• Exercise details:
Copy the listing below verbatim, starting at its first line and ending at the line that contains "click(515, 500)", with both ends included.

[Records from a collection]
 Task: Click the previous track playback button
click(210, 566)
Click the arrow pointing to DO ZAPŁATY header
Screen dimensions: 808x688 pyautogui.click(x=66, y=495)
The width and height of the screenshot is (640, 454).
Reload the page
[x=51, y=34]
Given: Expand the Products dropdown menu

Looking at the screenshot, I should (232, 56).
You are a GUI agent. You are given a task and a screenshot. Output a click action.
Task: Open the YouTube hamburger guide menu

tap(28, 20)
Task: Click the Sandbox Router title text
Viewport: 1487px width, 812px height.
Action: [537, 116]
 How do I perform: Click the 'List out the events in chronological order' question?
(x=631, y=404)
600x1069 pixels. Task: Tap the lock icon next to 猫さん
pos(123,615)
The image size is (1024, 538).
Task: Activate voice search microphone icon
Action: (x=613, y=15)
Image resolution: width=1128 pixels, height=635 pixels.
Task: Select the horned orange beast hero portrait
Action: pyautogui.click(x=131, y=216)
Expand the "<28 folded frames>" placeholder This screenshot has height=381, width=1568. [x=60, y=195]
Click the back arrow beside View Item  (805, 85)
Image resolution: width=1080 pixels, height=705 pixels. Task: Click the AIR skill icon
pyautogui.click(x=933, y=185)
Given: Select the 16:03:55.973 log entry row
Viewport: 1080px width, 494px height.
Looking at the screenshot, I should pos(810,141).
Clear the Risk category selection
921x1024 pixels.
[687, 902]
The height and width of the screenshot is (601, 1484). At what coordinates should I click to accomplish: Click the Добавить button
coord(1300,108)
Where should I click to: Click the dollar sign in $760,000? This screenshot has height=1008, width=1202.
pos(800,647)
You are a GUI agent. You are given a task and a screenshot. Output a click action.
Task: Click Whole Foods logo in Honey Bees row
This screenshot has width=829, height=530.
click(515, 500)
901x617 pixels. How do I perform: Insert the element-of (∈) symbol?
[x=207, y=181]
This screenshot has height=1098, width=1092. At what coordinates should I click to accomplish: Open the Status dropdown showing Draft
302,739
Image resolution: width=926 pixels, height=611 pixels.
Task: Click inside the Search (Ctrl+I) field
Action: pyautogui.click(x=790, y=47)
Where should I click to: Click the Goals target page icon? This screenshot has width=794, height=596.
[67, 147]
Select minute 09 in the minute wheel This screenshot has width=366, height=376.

• Worked answer:
 Task: Click the previous track playback button
click(210, 566)
Click the arrow pointing to DO ZAPŁATY header
Screen dimensions: 808x688 pyautogui.click(x=66, y=495)
The width and height of the screenshot is (640, 454).
Reload the page
[x=51, y=34]
Given: Expand the Products dropdown menu

Looking at the screenshot, I should (232, 56).
You are a GUI agent. You are given a task and a screenshot. Output a click action.
Task: Open the YouTube hamburger guide menu

tap(28, 20)
Task: Click the Sandbox Router title text
Viewport: 1487px width, 812px height.
Action: [537, 116]
 How do I perform: Click the 'List out the events in chronological order' question?
(x=631, y=404)
600x1069 pixels. Task: Tap the lock icon next to 猫さん
pos(123,615)
The image size is (1024, 538).
Task: Activate voice search microphone icon
Action: (x=613, y=15)
Image resolution: width=1128 pixels, height=635 pixels.
Task: Select the horned orange beast hero portrait
Action: pyautogui.click(x=131, y=216)
Expand the "<28 folded frames>" placeholder This screenshot has height=381, width=1568. [x=60, y=195]
Click the back arrow beside View Item  (805, 85)
Image resolution: width=1080 pixels, height=705 pixels. Task: Click the AIR skill icon
pyautogui.click(x=933, y=185)
Given: Select the 16:03:55.973 log entry row
Viewport: 1080px width, 494px height.
Looking at the screenshot, I should pos(810,141).
Clear the Risk category selection
921x1024 pixels.
[687, 902]
The height and width of the screenshot is (601, 1484). At what coordinates should I click to accomplish: Click the Добавить button
coord(1300,108)
Where should I click to: Click the dollar sign in $760,000? This screenshot has height=1008, width=1202.
pos(800,647)
You are a GUI agent. You are given a task and a screenshot. Output a click action.
Task: Click Whole Foods logo in Honey Bees row
This screenshot has width=829, height=530.
click(515, 500)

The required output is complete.